* [COMPITO DA SVOLGERE] Prosegua il testo sulla coscienza, riprendendo subito dopo la sua ultima frase.

* [ESTRATTO FORNITO]
______________________________
Sulla coscienza

La coscienza nel suo rapporto con l’umanità è un fenomeno complesso che tante discussioni ha suscitato e continua suscitare in un tempo di pluralismo e di secolarismo come quello in cui viviamo. In vista della giornata di studio “Coscienza e umanità” (21-22 ottobre), il teologo Giuseppe Trentin propone alcune chiarificazioni linguistico-concettuali nell’uso del termine coscienza.

La coscienza nel suo rapporto con l’umanità è un fenomeno complesso che tante discussioni ha suscitato e continua suscitare in un tempo di pluralismo e di secolarismo come quello in cui viviamo. In vista della giornata di studio “Coscienza e umanità” (Padova e online, 21-22 ottobre 2022 clicca qui), il teologo Giuseppe Trentin propone alcune chiarificazioni linguistico-concettuali nell’uso del termine coscienza.

 

Il termine coscienza può avere molteplici significati. Ne elenchiamo quattro.

1) “Coscienza” può volere dire caso o problema “morale”: nella casistica tradizionale cattolica si parlava in questo senso di “casi di coscienza”.

2) “Coscienza” può significare anche facoltà di “conoscenza morale”: in tale senso si dice spesso che l’uomo a differenza degli animali ha una coscienza.
Tale facoltà o capacità di conoscenza morale si riconosce soprattutto a partire dai giudizi pratici. Questa, almeno, è la concezione di coscienza che hanno i filosofi inglesi del cosiddetto “senso morale” (moral sense), Hume, Hutcheson, Shaftesbury, ecc., i quali intravedono nei giudizi pratici un’analogia tra la facoltà della conoscenza sensibile e la facoltà della conoscenza morale. Più che come voce della ragione questi filosofi concepiscono la coscienza in analogia con il senso estetico: come in campo estetico l’uomo percepisce armonia e disarmonia, ad esempio nella musica, oppure proporzione e sproporzione, ad esempio nella pittura, nella scultura, nell’architettura (Shaftesbury), così in campo morale l’uomo percepisce armonia e disarmonia, proporzione e sproporzione, tra diversi bisogni dell’uomo o della società. L’altruismo, sotto questo profilo, sarebbe armonia, proporzione, con i bisogni e le richieste della società (si pensi al riguardo alla “politeia” greca). L’egoismo al contrario sarebbe disarmonia, sproporzione, con i bisogni e le richieste della società. All’origine di tale percezione vi sarebbe non un ragionamento, ma un affetto, un’emozione, un sentimento, da cui deriverebbe un affetto, un’emozione o un sentimento secondario che a sua volta influisce sull’affetto, l’emozione, il sentimento primario e diventa motivo di azione (in Kant è tutto diverso: per lui vale la ragione pura, che è anche ragione pratica).
______________________________
* [MATERIALE FORNITO]

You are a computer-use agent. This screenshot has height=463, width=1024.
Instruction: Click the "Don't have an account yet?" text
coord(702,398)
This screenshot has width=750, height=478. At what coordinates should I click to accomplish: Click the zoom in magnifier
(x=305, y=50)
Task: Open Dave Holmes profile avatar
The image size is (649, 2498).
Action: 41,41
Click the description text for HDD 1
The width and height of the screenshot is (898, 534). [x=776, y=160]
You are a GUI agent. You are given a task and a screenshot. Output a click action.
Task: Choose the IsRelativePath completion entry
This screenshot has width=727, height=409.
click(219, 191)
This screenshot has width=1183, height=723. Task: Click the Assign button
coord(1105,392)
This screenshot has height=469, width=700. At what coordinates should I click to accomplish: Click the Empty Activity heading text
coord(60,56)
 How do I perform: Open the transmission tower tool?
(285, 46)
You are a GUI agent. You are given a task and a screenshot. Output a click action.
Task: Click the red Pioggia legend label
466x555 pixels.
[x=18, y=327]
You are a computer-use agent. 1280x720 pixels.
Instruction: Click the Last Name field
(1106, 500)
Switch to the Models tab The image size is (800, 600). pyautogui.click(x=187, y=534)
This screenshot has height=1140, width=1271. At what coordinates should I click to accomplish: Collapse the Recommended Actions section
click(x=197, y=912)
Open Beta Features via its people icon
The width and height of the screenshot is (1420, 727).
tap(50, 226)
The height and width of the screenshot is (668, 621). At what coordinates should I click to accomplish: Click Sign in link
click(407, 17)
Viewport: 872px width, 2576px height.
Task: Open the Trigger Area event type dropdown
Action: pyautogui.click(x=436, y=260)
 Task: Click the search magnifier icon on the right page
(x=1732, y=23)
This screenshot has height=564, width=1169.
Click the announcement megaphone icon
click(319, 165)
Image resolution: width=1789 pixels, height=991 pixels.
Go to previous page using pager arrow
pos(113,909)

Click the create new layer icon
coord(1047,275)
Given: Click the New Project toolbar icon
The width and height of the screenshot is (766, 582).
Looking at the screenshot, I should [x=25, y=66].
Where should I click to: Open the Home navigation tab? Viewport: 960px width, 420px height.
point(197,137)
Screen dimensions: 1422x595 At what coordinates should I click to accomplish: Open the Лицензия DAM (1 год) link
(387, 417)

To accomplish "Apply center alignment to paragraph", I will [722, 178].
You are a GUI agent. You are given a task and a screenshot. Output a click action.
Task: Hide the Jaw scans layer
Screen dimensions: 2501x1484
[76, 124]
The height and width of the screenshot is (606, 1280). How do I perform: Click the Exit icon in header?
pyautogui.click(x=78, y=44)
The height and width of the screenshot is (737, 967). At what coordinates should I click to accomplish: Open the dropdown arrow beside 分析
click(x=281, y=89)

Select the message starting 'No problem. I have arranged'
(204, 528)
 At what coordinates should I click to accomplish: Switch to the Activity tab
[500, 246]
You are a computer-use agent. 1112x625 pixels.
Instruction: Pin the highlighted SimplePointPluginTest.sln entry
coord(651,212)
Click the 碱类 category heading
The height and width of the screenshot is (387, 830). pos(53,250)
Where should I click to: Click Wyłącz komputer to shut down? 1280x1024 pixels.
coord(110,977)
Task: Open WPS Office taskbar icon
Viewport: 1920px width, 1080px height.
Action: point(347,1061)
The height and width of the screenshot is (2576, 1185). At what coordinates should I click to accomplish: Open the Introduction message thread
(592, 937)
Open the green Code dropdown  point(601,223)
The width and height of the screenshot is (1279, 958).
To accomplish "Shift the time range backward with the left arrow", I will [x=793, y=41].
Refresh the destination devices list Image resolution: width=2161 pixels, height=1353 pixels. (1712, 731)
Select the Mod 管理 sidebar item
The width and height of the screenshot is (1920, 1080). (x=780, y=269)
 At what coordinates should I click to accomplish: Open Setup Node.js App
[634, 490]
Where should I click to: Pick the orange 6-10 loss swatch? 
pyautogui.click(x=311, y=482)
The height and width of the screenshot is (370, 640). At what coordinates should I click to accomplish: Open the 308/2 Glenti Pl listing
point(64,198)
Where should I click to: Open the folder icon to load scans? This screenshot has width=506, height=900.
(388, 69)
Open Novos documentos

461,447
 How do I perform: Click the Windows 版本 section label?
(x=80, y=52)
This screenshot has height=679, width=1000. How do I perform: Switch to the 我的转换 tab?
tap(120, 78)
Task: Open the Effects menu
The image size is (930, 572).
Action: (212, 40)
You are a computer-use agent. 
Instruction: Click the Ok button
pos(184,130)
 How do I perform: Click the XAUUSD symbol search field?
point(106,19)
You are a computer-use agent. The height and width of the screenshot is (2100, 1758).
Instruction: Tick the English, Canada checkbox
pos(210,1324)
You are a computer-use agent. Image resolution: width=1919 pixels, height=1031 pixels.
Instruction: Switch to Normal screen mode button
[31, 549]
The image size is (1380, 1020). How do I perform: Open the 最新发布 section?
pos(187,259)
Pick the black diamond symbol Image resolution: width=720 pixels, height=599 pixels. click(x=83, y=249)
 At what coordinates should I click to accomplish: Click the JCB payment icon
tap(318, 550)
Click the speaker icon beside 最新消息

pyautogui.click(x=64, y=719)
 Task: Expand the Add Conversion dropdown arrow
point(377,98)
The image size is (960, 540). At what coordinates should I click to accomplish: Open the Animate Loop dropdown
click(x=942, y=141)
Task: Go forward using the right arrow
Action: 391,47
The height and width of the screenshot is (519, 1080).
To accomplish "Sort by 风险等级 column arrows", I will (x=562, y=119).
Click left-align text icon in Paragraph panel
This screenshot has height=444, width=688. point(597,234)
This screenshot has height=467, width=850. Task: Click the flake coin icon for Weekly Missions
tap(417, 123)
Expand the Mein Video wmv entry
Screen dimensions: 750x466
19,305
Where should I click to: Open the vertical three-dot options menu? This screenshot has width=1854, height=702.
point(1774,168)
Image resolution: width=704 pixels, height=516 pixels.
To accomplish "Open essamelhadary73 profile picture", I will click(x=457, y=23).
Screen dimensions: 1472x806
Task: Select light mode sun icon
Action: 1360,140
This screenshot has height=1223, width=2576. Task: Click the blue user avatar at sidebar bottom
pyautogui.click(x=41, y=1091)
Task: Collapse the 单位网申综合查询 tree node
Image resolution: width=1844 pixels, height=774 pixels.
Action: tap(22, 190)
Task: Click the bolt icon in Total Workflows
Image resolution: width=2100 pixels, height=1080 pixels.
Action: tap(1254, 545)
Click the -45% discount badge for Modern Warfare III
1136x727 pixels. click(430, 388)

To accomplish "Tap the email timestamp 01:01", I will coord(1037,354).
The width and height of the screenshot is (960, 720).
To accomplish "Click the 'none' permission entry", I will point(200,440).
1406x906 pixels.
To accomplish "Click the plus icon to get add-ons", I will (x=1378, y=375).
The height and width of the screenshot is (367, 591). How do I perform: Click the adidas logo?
______________________________
* [RISULTATO OTTENUTO]
Il problema che si pone a partire da tale concezione della coscienza è se attraverso il senso morale l’uomo sia in grado di percepire non solo gli affetti, le emozioni, i sentimenti, ma anche le qualità morali, etiche, degli uomini e delle loro azioni. Il che è francamente difficile da sostenere se si parte da ciò che dice, ad esempio, Hutcheson, e cioè «that that action is best which procures the greatest happiness for the greatest numbers», «che la migliore azione è quella che produce la maggiore felicità per il maggior numero possibile di uomini». Una simile concezione sarebbe più facilmente concepibile nell’ambito di una teoria deontologica, nella quale il dovere della coscienza viene interpretato più che altro come dovere di evitare quelle azioni la cui falsità morale è quanto meno intuibile. Contro questa specie di teoria del senso morale è da tenere fermo il carattere cognitivo, non solo emotivo, estetico, dei giudizi morali (e quindi della coscienza).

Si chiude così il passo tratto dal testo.